LISTED ENTRIES ->
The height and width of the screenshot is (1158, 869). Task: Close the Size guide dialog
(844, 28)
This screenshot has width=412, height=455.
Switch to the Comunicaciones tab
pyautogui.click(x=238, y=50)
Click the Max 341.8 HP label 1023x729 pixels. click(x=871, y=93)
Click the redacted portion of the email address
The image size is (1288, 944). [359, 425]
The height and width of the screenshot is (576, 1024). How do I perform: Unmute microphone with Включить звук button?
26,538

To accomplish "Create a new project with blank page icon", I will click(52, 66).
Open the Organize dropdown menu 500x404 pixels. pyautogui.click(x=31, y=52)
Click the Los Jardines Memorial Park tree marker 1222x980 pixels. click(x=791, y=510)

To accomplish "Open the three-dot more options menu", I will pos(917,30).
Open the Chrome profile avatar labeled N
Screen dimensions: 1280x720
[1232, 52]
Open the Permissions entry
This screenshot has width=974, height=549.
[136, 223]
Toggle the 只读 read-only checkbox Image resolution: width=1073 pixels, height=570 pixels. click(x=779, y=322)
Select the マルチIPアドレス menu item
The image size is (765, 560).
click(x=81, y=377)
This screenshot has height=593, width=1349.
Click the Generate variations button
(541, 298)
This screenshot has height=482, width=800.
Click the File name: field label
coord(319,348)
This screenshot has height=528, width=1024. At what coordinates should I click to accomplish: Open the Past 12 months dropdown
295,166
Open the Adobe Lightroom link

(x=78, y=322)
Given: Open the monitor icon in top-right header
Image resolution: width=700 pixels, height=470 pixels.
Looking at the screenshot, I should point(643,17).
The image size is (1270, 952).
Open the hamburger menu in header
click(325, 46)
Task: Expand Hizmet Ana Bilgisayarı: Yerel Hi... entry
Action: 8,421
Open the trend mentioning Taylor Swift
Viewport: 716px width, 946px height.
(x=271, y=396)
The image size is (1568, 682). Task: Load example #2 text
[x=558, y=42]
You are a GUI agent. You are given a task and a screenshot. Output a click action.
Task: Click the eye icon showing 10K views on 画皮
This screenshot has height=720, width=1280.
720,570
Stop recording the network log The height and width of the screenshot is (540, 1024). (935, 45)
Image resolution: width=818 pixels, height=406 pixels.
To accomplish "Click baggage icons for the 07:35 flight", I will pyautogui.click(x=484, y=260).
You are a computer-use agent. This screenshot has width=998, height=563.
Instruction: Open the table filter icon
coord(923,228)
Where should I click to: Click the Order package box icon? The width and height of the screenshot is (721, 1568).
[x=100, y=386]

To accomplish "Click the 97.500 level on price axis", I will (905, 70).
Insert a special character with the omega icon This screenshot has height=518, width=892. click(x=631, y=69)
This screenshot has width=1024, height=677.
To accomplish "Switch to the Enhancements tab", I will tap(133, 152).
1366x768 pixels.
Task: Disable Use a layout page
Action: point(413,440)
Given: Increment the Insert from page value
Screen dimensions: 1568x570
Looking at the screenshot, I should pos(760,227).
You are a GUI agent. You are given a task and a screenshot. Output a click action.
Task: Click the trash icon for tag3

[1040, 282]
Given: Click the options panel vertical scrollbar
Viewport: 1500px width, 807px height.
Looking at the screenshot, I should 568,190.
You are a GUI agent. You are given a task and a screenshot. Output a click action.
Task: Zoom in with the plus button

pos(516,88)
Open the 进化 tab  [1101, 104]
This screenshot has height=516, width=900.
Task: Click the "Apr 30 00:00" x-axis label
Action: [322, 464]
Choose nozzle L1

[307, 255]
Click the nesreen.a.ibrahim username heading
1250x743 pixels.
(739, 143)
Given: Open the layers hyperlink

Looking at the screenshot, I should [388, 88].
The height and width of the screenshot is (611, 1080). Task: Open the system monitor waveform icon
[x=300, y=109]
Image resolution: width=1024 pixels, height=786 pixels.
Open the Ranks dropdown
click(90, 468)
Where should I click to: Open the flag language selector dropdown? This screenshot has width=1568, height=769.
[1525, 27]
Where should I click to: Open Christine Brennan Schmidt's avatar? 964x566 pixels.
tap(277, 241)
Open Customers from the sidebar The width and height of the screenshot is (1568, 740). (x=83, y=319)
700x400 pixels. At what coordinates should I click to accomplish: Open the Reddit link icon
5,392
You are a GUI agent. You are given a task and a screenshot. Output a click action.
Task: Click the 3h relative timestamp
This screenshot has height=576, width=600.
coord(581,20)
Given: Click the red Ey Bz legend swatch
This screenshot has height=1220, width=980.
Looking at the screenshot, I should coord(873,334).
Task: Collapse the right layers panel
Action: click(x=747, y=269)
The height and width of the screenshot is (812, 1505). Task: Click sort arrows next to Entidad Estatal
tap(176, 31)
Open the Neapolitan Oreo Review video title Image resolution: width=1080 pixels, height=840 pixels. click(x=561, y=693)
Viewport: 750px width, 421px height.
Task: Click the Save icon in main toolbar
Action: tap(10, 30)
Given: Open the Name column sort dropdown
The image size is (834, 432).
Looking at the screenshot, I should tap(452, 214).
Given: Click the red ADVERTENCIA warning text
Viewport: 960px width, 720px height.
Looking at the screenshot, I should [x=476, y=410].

AIM OF THE TASK -> What is needed is a faithful transcription of every entry.

RESPONSE TO THIS EXERCISE ->
The height and width of the screenshot is (1158, 869). Task: Close the Size guide dialog
(844, 28)
This screenshot has width=412, height=455.
Switch to the Comunicaciones tab
pyautogui.click(x=238, y=50)
Click the Max 341.8 HP label 1023x729 pixels. click(x=871, y=93)
Click the redacted portion of the email address
The image size is (1288, 944). [359, 425]
The height and width of the screenshot is (576, 1024). How do I perform: Unmute microphone with Включить звук button?
26,538

To accomplish "Create a new project with blank page icon", I will click(52, 66).
Open the Organize dropdown menu 500x404 pixels. pyautogui.click(x=31, y=52)
Click the Los Jardines Memorial Park tree marker 1222x980 pixels. click(x=791, y=510)

To accomplish "Open the three-dot more options menu", I will pos(917,30).
Open the Chrome profile avatar labeled N
Screen dimensions: 1280x720
[1232, 52]
Open the Permissions entry
This screenshot has width=974, height=549.
[136, 223]
Toggle the 只读 read-only checkbox Image resolution: width=1073 pixels, height=570 pixels. click(x=779, y=322)
Select the マルチIPアドレス menu item
The image size is (765, 560).
click(x=81, y=377)
This screenshot has height=593, width=1349.
Click the Generate variations button
(541, 298)
This screenshot has height=482, width=800.
Click the File name: field label
coord(319,348)
This screenshot has height=528, width=1024. At what coordinates should I click to accomplish: Open the Past 12 months dropdown
295,166
Open the Adobe Lightroom link

(x=78, y=322)
Given: Open the monitor icon in top-right header
Image resolution: width=700 pixels, height=470 pixels.
Looking at the screenshot, I should point(643,17).
The image size is (1270, 952).
Open the hamburger menu in header
click(325, 46)
Task: Expand Hizmet Ana Bilgisayarı: Yerel Hi... entry
Action: 8,421
Open the trend mentioning Taylor Swift
Viewport: 716px width, 946px height.
(x=271, y=396)
The image size is (1568, 682). Task: Load example #2 text
[x=558, y=42]
You are a GUI agent. You are given a task and a screenshot. Output a click action.
Task: Click the eye icon showing 10K views on 画皮
This screenshot has height=720, width=1280.
720,570
Stop recording the network log The height and width of the screenshot is (540, 1024). (935, 45)
Image resolution: width=818 pixels, height=406 pixels.
To accomplish "Click baggage icons for the 07:35 flight", I will pyautogui.click(x=484, y=260).
You are a computer-use agent. This screenshot has width=998, height=563.
Instruction: Open the table filter icon
coord(923,228)
Where should I click to: Click the Order package box icon? The width and height of the screenshot is (721, 1568).
[x=100, y=386]

To accomplish "Click the 97.500 level on price axis", I will (905, 70).
Insert a special character with the omega icon This screenshot has height=518, width=892. click(x=631, y=69)
This screenshot has width=1024, height=677.
To accomplish "Switch to the Enhancements tab", I will tap(133, 152).
1366x768 pixels.
Task: Disable Use a layout page
Action: point(413,440)
Given: Increment the Insert from page value
Screen dimensions: 1568x570
Looking at the screenshot, I should pos(760,227).
You are a GUI agent. You are given a task and a screenshot. Output a click action.
Task: Click the trash icon for tag3

[1040, 282]
Given: Click the options panel vertical scrollbar
Viewport: 1500px width, 807px height.
Looking at the screenshot, I should 568,190.
You are a GUI agent. You are given a task and a screenshot. Output a click action.
Task: Zoom in with the plus button

pos(516,88)
Open the 进化 tab  [1101, 104]
This screenshot has height=516, width=900.
Task: Click the "Apr 30 00:00" x-axis label
Action: [322, 464]
Choose nozzle L1

[307, 255]
Click the nesreen.a.ibrahim username heading
1250x743 pixels.
(739, 143)
Given: Open the layers hyperlink

Looking at the screenshot, I should [388, 88].
The height and width of the screenshot is (611, 1080). Task: Open the system monitor waveform icon
[x=300, y=109]
Image resolution: width=1024 pixels, height=786 pixels.
Open the Ranks dropdown
click(90, 468)
Where should I click to: Open the flag language selector dropdown? This screenshot has width=1568, height=769.
[1525, 27]
Where should I click to: Open Christine Brennan Schmidt's avatar? 964x566 pixels.
tap(277, 241)
Open Customers from the sidebar The width and height of the screenshot is (1568, 740). (x=83, y=319)
700x400 pixels. At what coordinates should I click to accomplish: Open the Reddit link icon
5,392
You are a GUI agent. You are given a task and a screenshot. Output a click action.
Task: Click the 3h relative timestamp
This screenshot has height=576, width=600.
coord(581,20)
Given: Click the red Ey Bz legend swatch
This screenshot has height=1220, width=980.
Looking at the screenshot, I should coord(873,334).
Task: Collapse the right layers panel
Action: click(x=747, y=269)
The height and width of the screenshot is (812, 1505). Task: Click sort arrows next to Entidad Estatal
tap(176, 31)
Open the Neapolitan Oreo Review video title Image resolution: width=1080 pixels, height=840 pixels. click(x=561, y=693)
Viewport: 750px width, 421px height.
Task: Click the Save icon in main toolbar
Action: tap(10, 30)
Given: Open the Name column sort dropdown
The image size is (834, 432).
Looking at the screenshot, I should tap(452, 214).
Given: Click the red ADVERTENCIA warning text
Viewport: 960px width, 720px height.
Looking at the screenshot, I should [x=476, y=410].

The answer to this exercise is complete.